■ **Passage to read**:
-- -- --

Are businesses allowed a tax deduction on a residential home loan, or are most businesses forgoing a tax deduction they would otherwise receive if they had a business loan?
Yes they can claim full tax deductibility for any borrowing for business purposes. The security is not the defining factor, it's the purpose. Now don't get confused here, if you go to your bank and ask for a loan for home renovations, but instead invest the money into your business, it is fully deductible, and the money trail will confirm that for the ATO.
Veritas
30 Aug 2015, 03:04 PM
Its hard to understand when you keep offering non-responses to the data which shows that:

Almost 2/3rd of the book for Australian banks are loans against residential property.

You say some of this is, in fact, business lending.

The IMF says otherwise.

Credit Suisse says otherwise.

The RBA says otherwise

APRA says otherwise.

Why the lies?

They actually confirm what I am telling you, but you can't see it.

-- -- --

■ **Listed records**:
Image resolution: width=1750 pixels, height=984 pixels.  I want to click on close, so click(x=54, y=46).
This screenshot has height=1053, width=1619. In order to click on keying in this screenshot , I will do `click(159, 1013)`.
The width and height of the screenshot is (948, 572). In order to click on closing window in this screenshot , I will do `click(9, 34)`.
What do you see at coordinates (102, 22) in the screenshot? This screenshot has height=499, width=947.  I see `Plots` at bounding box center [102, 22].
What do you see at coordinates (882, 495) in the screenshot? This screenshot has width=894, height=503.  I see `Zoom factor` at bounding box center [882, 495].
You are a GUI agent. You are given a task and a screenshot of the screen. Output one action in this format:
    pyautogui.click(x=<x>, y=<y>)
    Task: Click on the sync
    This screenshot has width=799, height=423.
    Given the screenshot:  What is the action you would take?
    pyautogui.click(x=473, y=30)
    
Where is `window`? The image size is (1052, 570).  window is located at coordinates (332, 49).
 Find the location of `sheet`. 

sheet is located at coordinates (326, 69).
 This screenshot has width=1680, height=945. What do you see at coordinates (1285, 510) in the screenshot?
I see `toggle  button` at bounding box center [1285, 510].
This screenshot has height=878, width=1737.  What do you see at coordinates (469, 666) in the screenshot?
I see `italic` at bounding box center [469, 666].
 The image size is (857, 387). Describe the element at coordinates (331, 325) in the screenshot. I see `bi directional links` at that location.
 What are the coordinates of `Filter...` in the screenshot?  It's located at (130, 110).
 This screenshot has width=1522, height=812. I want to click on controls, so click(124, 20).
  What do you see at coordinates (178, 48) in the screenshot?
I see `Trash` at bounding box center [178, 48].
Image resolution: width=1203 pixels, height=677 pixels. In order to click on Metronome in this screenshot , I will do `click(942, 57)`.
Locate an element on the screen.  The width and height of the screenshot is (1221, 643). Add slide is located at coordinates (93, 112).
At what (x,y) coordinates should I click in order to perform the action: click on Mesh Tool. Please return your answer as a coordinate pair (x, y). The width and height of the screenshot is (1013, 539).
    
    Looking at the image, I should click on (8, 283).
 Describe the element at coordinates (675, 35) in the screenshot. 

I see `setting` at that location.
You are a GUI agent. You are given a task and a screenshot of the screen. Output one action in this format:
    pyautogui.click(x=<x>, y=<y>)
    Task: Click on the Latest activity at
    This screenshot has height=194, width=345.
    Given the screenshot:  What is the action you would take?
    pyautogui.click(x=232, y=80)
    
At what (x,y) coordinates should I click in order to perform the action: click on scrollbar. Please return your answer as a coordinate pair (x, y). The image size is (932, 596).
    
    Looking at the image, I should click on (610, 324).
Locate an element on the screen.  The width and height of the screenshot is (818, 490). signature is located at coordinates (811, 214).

-- -- --

■ **Problems**:
a) In the forum exchange about tax deductions on home loans, what decides whether borrowing is fully tax deductible?
b) Continue the forum exchange about tax deductions on home loans from the point where it stops.

■ **Replies**:
a) The purpose of the borrowing decides it, not the security.

b)
Not the IMF or the others contradict what I have told you. Their data only reflects loans against residential security, which is the dominant class of property held by small business owners and investors.

Banks are lenders who require bricks and mortar as security, and that has always been the case.
Loki
30 Aug 2015, 05:04 PM
The company I work for has no debt. None. They are completely self-funded. How do they do business?

My cousin's small business was started with family money. No debt involved. How is that possible?

In a discussion where the suggestion is that lending for housing is crowding out lending for business, you give me two examples where no lending was required for the business.

Truly that is an idiotic response.

I gave you information which challenged your beliefs, but instead of questioning your belief you chose to assume my information was a lie. that is intellectual laziness at it's worst.
Edited by peter fraser, 30 Aug 2015, 07:31 PM.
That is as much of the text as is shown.